Roll the credits

So almost a week ago I heard from my ex-husband again. He sent me a photo of our divorce decree and asked if I had the stamped copy from the court.

Yeah I don’t have to look. I know exactly where my divorce decree is. Yes, of course I have a stamped copy. I did 100 percent of the paperwork, paid 100 percent of the court costs and made 100 percent of the court appearances myself

Let me look – Translates directly to I need to process this request of yours.

And I’m kind of irritated that I bit back on the Catholic thing… But I get so tired of him trying to rewrite history to suit himself…

So I thought about it…

And I said no. Actually I lied and told him I couldn’t find my paperwork. And then I gave him the contact information for the court.

I was feeling a little guilty about this… And I was driving to work thinking about it… And then something hit me.

• **Data shown**
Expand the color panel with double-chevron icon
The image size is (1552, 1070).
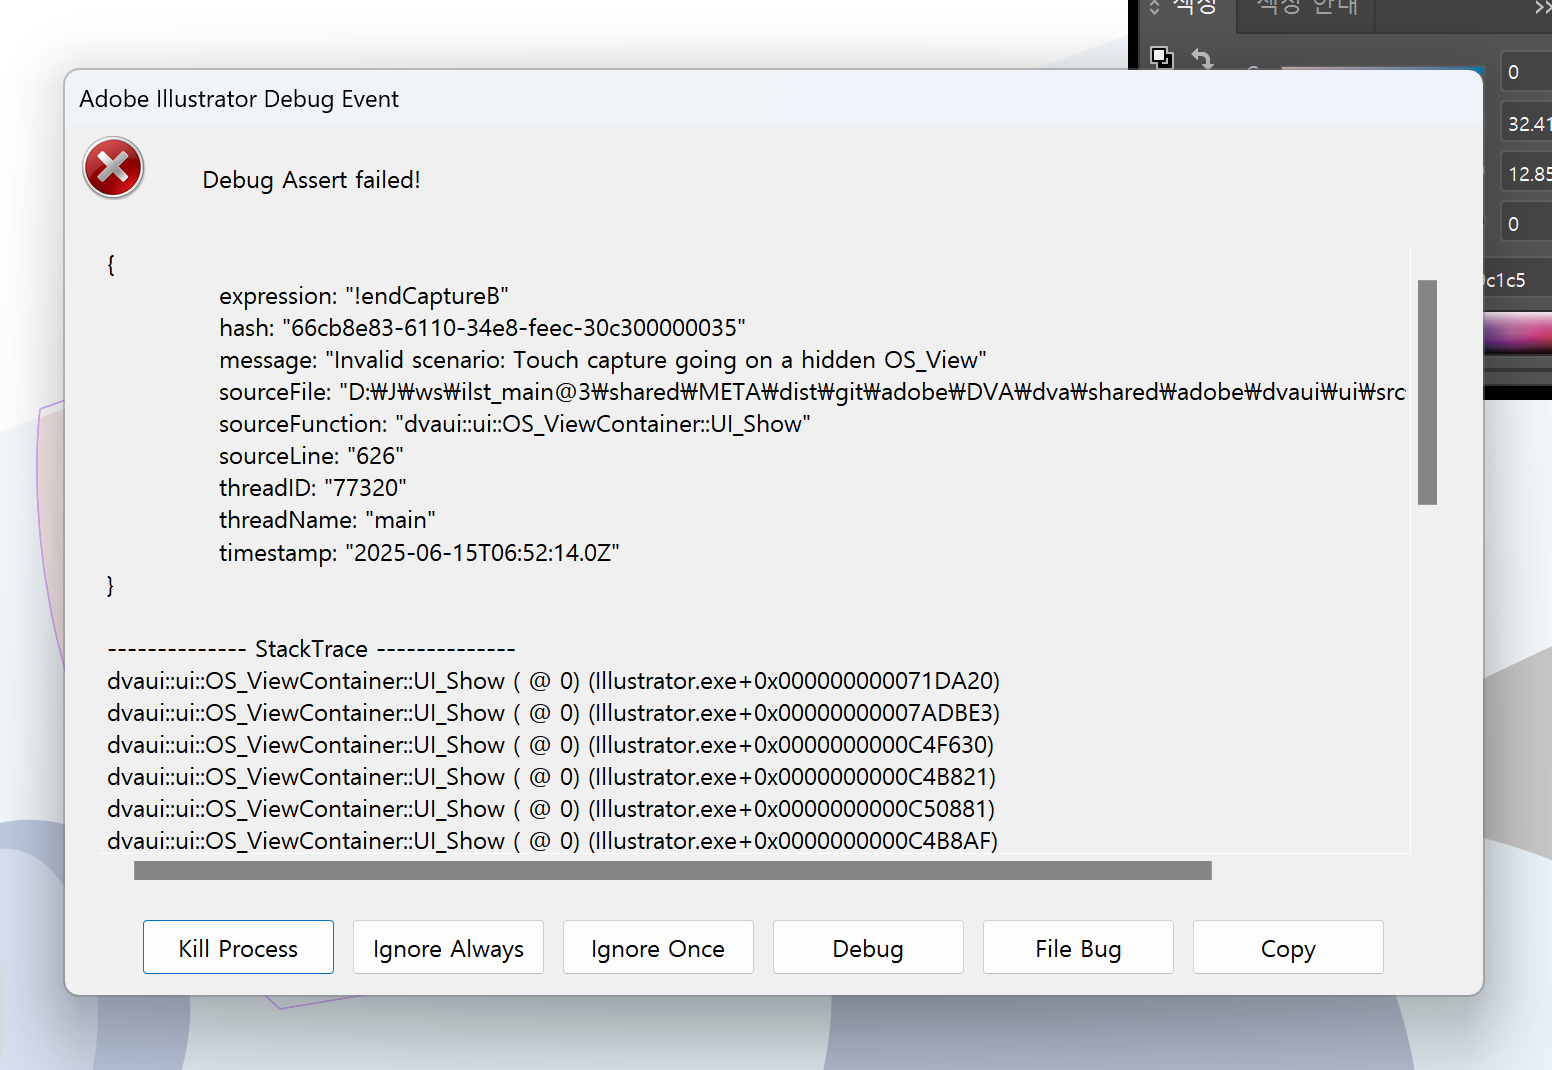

• **What you are asked to do**
Reproduce the "Roll the credits" post above word for word, from its title through its final sentence.

• **Exercise output**
Roll the credits

So almost a week ago I heard from my ex-husband again. He sent me a photo of our divorce decree and asked if I had the stamped copy from the court.

Yeah I don’t have to look. I know exactly where my divorce decree is. Yes, of course I have a stamped copy. I did 100 percent of the paperwork, paid 100 percent of the court costs and made 100 percent of the court appearances myself

Let me look – Translates directly to I need to process this request of yours.

And I’m kind of irritated that I bit back on the Catholic thing… But I get so tired of him trying to rewrite history to suit himself…

So I thought about it…

And I said no. Actually I lied and told him I couldn’t find my paperwork. And then I gave him the contact information for the court.

I was feeling a little guilty about this… And I was driving to work thinking about it… And then something hit me.